INFORMATION GIVEN:
****************

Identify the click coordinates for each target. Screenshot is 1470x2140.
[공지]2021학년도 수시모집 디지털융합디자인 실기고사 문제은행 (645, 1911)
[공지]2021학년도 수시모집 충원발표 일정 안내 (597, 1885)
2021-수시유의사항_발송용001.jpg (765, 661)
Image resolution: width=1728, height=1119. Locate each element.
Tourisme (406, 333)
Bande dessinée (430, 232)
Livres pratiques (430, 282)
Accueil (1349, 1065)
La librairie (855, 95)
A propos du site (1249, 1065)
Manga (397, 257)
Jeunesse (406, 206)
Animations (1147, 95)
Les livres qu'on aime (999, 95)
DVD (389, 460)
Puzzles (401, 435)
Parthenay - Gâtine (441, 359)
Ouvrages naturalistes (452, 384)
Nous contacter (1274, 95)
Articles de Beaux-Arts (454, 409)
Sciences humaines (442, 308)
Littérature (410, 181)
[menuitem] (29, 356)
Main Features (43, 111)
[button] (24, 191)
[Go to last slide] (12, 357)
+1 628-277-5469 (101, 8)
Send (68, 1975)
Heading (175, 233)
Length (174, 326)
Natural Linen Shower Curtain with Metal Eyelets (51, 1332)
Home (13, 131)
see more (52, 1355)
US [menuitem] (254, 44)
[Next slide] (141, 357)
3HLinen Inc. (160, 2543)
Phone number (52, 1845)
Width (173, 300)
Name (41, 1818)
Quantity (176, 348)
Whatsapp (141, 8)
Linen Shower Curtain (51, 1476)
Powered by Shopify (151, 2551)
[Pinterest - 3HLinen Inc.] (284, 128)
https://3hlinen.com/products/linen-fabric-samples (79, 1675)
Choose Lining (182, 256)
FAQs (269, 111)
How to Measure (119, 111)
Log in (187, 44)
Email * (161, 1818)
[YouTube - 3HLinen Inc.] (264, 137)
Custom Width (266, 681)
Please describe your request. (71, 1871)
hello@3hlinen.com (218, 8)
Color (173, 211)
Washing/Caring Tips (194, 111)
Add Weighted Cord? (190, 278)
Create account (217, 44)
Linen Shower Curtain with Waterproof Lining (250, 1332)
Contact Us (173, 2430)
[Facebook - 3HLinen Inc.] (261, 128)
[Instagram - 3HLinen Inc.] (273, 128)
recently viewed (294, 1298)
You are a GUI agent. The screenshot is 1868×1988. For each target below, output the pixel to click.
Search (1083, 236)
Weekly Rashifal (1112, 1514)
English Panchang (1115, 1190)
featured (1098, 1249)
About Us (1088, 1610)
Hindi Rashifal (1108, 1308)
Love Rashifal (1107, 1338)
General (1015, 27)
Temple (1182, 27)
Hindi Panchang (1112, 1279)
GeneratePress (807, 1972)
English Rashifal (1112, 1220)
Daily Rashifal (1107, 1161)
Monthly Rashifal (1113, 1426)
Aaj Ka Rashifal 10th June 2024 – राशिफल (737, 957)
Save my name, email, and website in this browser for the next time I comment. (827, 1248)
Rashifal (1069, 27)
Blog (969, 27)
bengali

****************

WHAT THE EXERCISE ASKS: Reproduce the lines above. Leave each one as it is.

EXERCISE ANSWER:
Identify the click coordinates for each target. Screenshot is 1470x2140.
[공지]2021학년도 수시모집 디지털융합디자인 실기고사 문제은행 (645, 1911)
[공지]2021학년도 수시모집 충원발표 일정 안내 (597, 1885)
2021-수시유의사항_발송용001.jpg (765, 661)
Image resolution: width=1728, height=1119. Locate each element.
Tourisme (406, 333)
Bande dessinée (430, 232)
Livres pratiques (430, 282)
Accueil (1349, 1065)
La librairie (855, 95)
A propos du site (1249, 1065)
Manga (397, 257)
Jeunesse (406, 206)
Animations (1147, 95)
Les livres qu'on aime (999, 95)
DVD (389, 460)
Puzzles (401, 435)
Parthenay - Gâtine (441, 359)
Ouvrages naturalistes (452, 384)
Nous contacter (1274, 95)
Articles de Beaux-Arts (454, 409)
Sciences humaines (442, 308)
Littérature (410, 181)
[menuitem] (29, 356)
Main Features (43, 111)
[button] (24, 191)
[Go to last slide] (12, 357)
+1 628-277-5469 (101, 8)
Send (68, 1975)
Heading (175, 233)
Length (174, 326)
Natural Linen Shower Curtain with Metal Eyelets (51, 1332)
Home (13, 131)
see more (52, 1355)
US [menuitem] (254, 44)
[Next slide] (141, 357)
3HLinen Inc. (160, 2543)
Phone number (52, 1845)
Width (173, 300)
Name (41, 1818)
Quantity (176, 348)
Whatsapp (141, 8)
Linen Shower Curtain (51, 1476)
Powered by Shopify (151, 2551)
[Pinterest - 3HLinen Inc.] (284, 128)
https://3hlinen.com/products/linen-fabric-samples (79, 1675)
Choose Lining (182, 256)
FAQs (269, 111)
How to Measure (119, 111)
Log in (187, 44)
Email * (161, 1818)
[YouTube - 3HLinen Inc.] (264, 137)
Custom Width (266, 681)
Please describe your request. (71, 1871)
hello@3hlinen.com (218, 8)
Color (173, 211)
Washing/Caring Tips (194, 111)
Add Weighted Cord? (190, 278)
Create account (217, 44)
Linen Shower Curtain with Waterproof Lining (250, 1332)
Contact Us (173, 2430)
[Facebook - 3HLinen Inc.] (261, 128)
[Instagram - 3HLinen Inc.] (273, 128)
recently viewed (294, 1298)
You are a GUI agent. The screenshot is 1868×1988. For each target below, output the pixel to click.
Search (1083, 236)
Weekly Rashifal (1112, 1514)
English Panchang (1115, 1190)
featured (1098, 1249)
About Us (1088, 1610)
Hindi Rashifal (1108, 1308)
Love Rashifal (1107, 1338)
General (1015, 27)
Temple (1182, 27)
Hindi Panchang (1112, 1279)
GeneratePress (807, 1972)
English Rashifal (1112, 1220)
Daily Rashifal (1107, 1161)
Monthly Rashifal (1113, 1426)
Aaj Ka Rashifal 10th June 2024 – राशिफल (737, 957)
Save my name, email, and website in this browser for the next time I comment. (827, 1248)
Rashifal (1069, 27)
Blog (969, 27)
bengali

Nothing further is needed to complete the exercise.